Car Specs with MDS: A Step-by-Step Example

Let’s use the built-in mtcars dataset in R to demonstrate the power of MDS. This dataset contains information about various car models, including aspects like horsepower, mileage, and weight. While these features provide valuable insights, visualizing all of them simultaneously can be challenging. MDS will help us explore the relationships between these car specifications in a 2D space.

Here’s the code with explanations:

# Select relevant numerical features (exclude car names)
car_features <- mtcars[, c(3:11)]

# Calculate pairwise distances between car features
distance_matrix <- dist(car_features)
head(distance_matrix, 3)

[1]  0.6153251 54.8426385 98.1117059

# Perform MDS to get a 2D representation
mds_results <- cmdscale(distance_matrix, k = 2)
head(mds_results, 3)

                    [,1]      [,2]
Mazda RX4      -79.62307  2.157120
Mazda RX4 Wag  -79.62522  2.172370
Datsun 710    -133.87165 -5.033323

# Create a base R plot
plot(mds_results[, 1], mds_results[, 2], 
     xlab = "Dimension 1", ylab = "Dimension 2",
     main = "MDS of Car Specs (mtcars)")

# Add text labels for car names (optional)
text(mds_results, labels = rownames(mtcars), col = "blue", cex = 0.62,
     pos = 1)

We load the mtcars dataset using data(mtcars).
We select relevant numerical features from the dataset (excluding car names) and store them in car_features.
The dist() function calculates the pairwise distances between data points based on the chosen features and stores them in the distance_matrix.
We run cmdscale() on the distance matrix, specifying two dimensions (k = 2) for the output.
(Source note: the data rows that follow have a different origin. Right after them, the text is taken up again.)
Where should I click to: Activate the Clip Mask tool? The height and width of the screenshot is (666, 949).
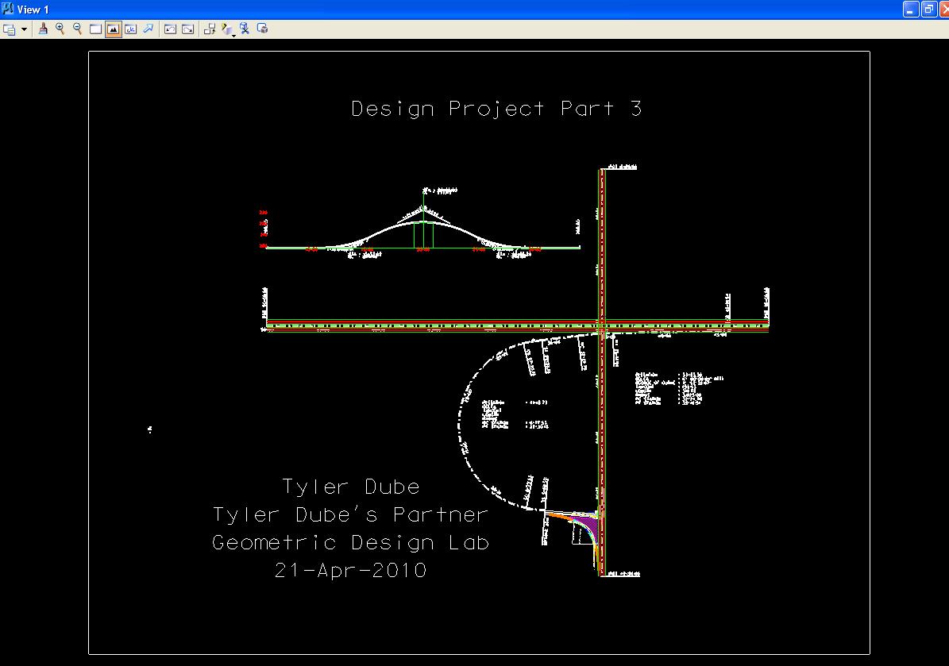tap(263, 29)
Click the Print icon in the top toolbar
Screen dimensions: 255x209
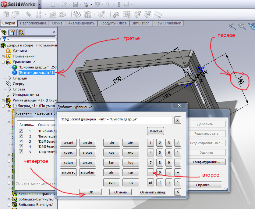(86, 4)
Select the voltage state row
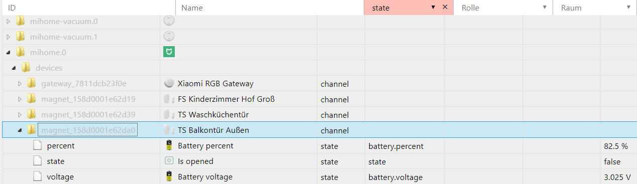Screen dimensions: 637x184 pyautogui.click(x=319, y=176)
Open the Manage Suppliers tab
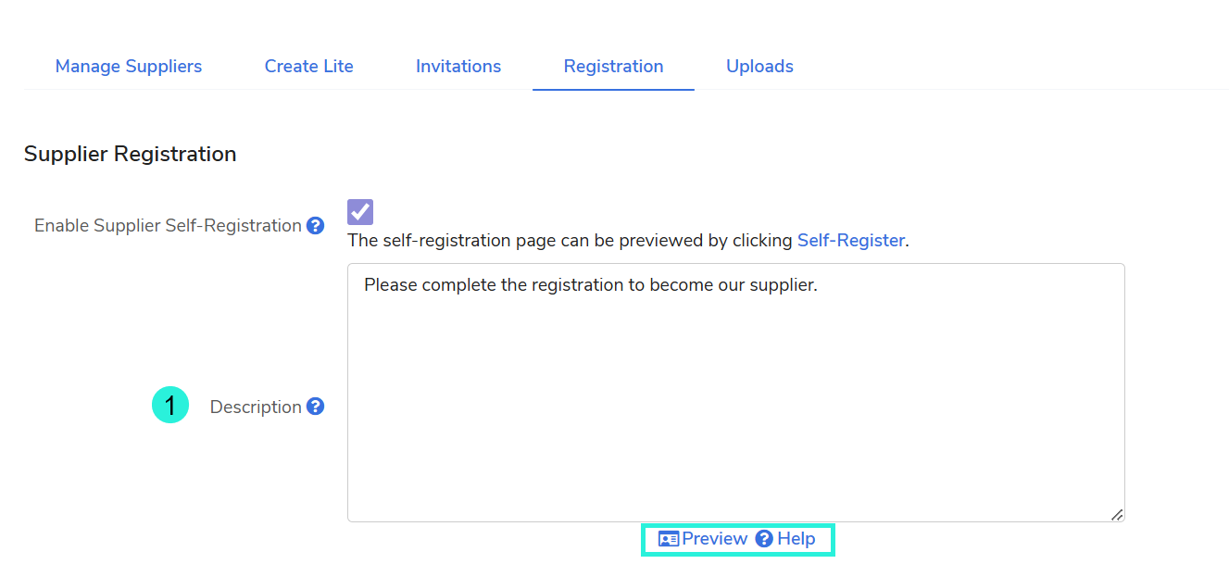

The results are stored in mds_results.
Finally, we use the base R plot() function to create a scatter plot. We set axis labels and a main title for the plot.

Optional Step:

We can add text labels for each car model (using car names from mtcars$mpg) on the plot using the text() function. We set the pos argument to 1 to position the text labels above the data points and we set the cex argument to 0.62 so the size of the text decreases.

This plot can reveal interesting patterns. Cars closer together might share similar characteristics in terms of horsepower, weight, and other specifications. You might also observe some separation based on fuel efficiency reflected by the optional text labels.

Experiment and Discover!

MDS is a powerful tool for exploring data similarity in R. Now that you’ve seen the basics of cmdscale() and base R plotting functions, why not try it on your dataset? Remember to calculate the distance matrix appropriately based on the features you’re interested in. Play around with the number of dimensions (k) to see how it affects the visualization. By experimenting with MDS, you might uncover hidden relationships within your car data or any other dataset you choose to explore!